Medical Park Karadeniz Hastanesi'nde görev yapan Uzm. Dr. Yuluğ, maymun çiçeği virüsünün bir DNA virüsü olduğunu ve zoonotik bir hastalık olarak nitelendirildiğini ifade etti. Virüs, ilk kez 1959 yılında bir maymunda izole edilmiş, insanlarda ise ilk vaka 1970 yılında Demokratik Kongo Cumhuriyeti’nde 9 aylık bir bebekte görülmüştür. Yuluğ, hastalığın özellikle Orta ve Batı Afrika'da yaygın olduğunu, son yıllarda ise Avrupa'da da vakaların ortaya çıktığını belirtti.
"Bulaş Yolları Çeşitlidir"
Virüsün bulaşma yolları hakkında bilgi veren Uzm. Dr. Yuluğ, "Maymun çiçeği virüsü, enfekte hayvanların ısırması, tırmalaması veya lezyonların çıkarılmasıyla direkt ya da dolaylı yoldan insana bulaşabilir. Ayrıca, enfekte bir kişiden solunum damlacıkları, deri lezyonları ya da kontamine nesneler aracılığıyla da bulaşma riski bulunur. Özellikle döküntülerin aktif olduğu dönemlerde bulaşma riski daha yüksektir," şeklinde konuştu. Virüsün sağlıklı bireylere ciltteki çatlaklar, ağız, burun, göz gibi açık dokular veya solunum sistemi üzerinden bulaşabileceğini de ekledi.
"Hastalığın Belirtileri ve Tanı Yöntemleri"

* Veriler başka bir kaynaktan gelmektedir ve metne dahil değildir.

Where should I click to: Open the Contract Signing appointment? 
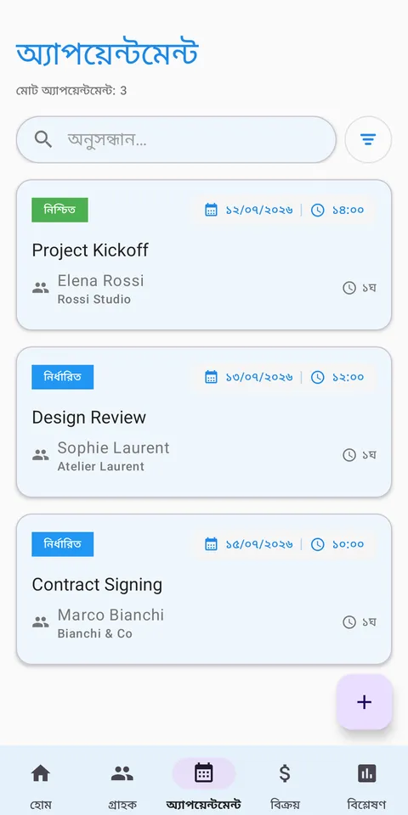point(204,589)
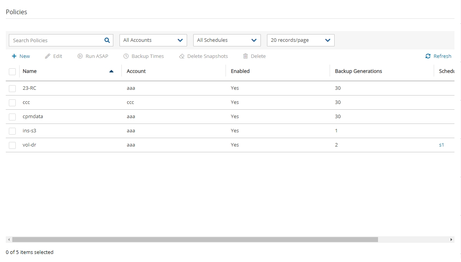Check the box for policy 23-RC
The height and width of the screenshot is (262, 461).
pyautogui.click(x=12, y=88)
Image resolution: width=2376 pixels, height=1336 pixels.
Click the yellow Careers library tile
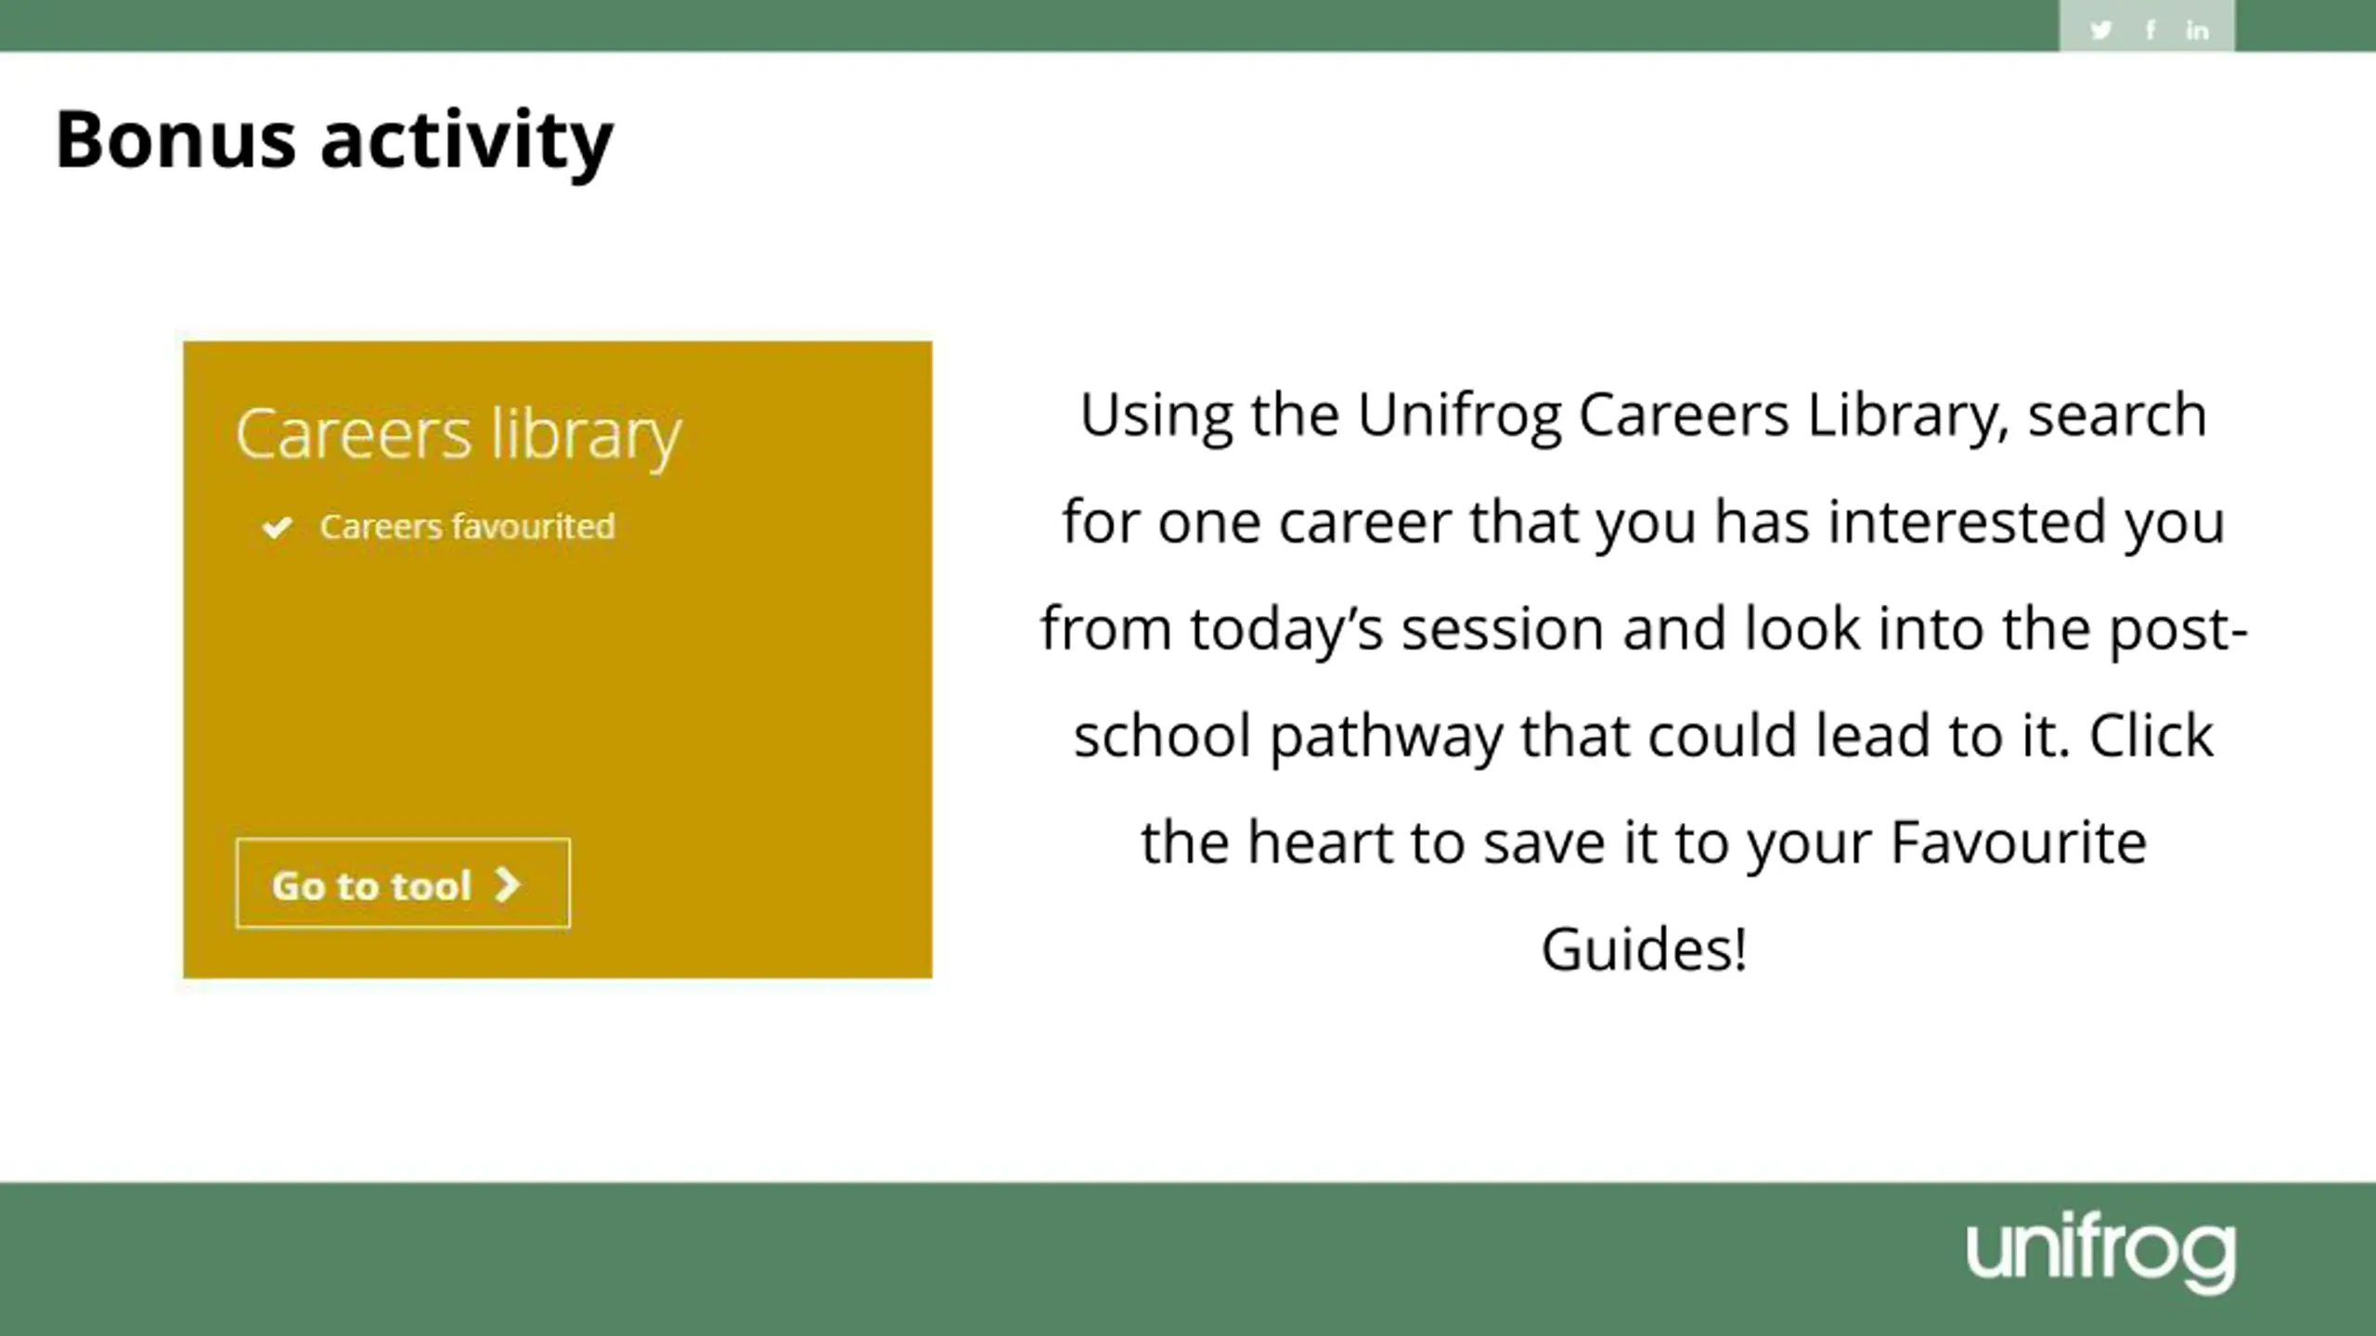pyautogui.click(x=558, y=660)
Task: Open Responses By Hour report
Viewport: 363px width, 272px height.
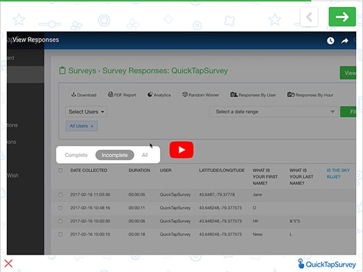Action: (x=310, y=95)
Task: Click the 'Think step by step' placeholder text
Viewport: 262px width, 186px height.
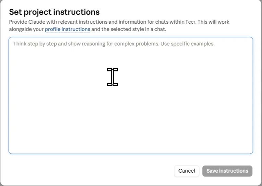Action: pos(35,44)
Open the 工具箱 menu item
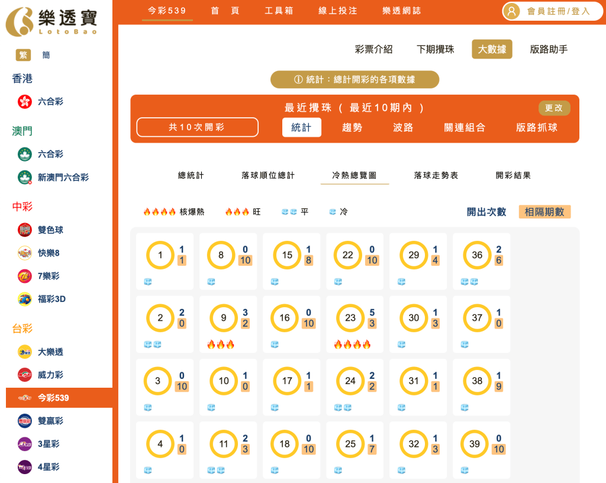The height and width of the screenshot is (483, 606). (279, 10)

Maymun çiçeği hastalığının belirtileri hakkında da açıklamalar yapan Uzm. Dr. Yuluğ, "Virüsün kuluçka süresi 5 ila 21 gün arasında değişir. En sık görülen belirtiler arasında yüksek ateş, baş, sırt ve kas ağrıları, lenf bezi şişlikleri, yorgunluk, üşüme, titreme ve vücutta çiçek benzeri döküntüler yer alır. Bu döküntüler, yüzde, ellerde ve ayaklarda başlar ve tüm vücuda yayılır. Döküntülerin tamamen kaybolması 2 ila 4 haftayı bulabilir," dedi. Hastalığın tanısının genellikle lezyonlardan alınan örneklerin PCR testi ile konulduğunu belirten Yuluğ, virüsün ayrıca solunum salgılarında, kan ve idrar sıvılarında da saptanabildiğini belirtti.
"Korunma Yolları ve Tedavi Yöntemleri"
Maymun çiçeği virüsünden korunmanın yollarına değinen Uzm. Dr. Yuluğ, enfekte hayvanlar ve insanlarla temastan kaçınılması gerektiğini belirtti. Ellerini sık sık yıkamanın, sosyal mesafeyi korumanın ve maske kullanımının önemli olduğunu vurguladı. Ayrıca, kişisel eşyaların paylaşılmaması gerektiğine dikkat çekti ve hastalığın aşısı olduğunu belirterek, risk gruplarının aşılanması gerektiğini hatırlattı. Yuluğ, hastalık için spesifik bir tedavi bulunmadığını, ancak antiviral ilaçlar, istirahat ve sıvı tüketimi gibi yöntemlerle semptomların hafifletilebileceğini söyledi. Hastalığın süresini azaltmak, komplikasyonları önlemek ve hastanın genel durumunu iyileştirmek için tedavi uygulandığını ifade etti.
"El Hijyenine ve Beslenmeye Dikkat Edilmeli"
Son olarak, tüm viral enfeksiyonlarda olduğu gibi maymun çiçeği virüsünde de teması önlemenin ve el hijyenine önem vermenin korunmada kritik rol oynadığını belirten Uzm. Dr. Yuluğ, özellikle çocukların kaynağı belli olmayan pet hayvanlardan uzak tutulması gerektiğini söyledi. Ayrıca, bağışıklık sistemini güçlendirmek için sebze ve meyve ağırlıklı beslenmenin ve bol sıvı tüketiminin önemli olduğunu vurguladı.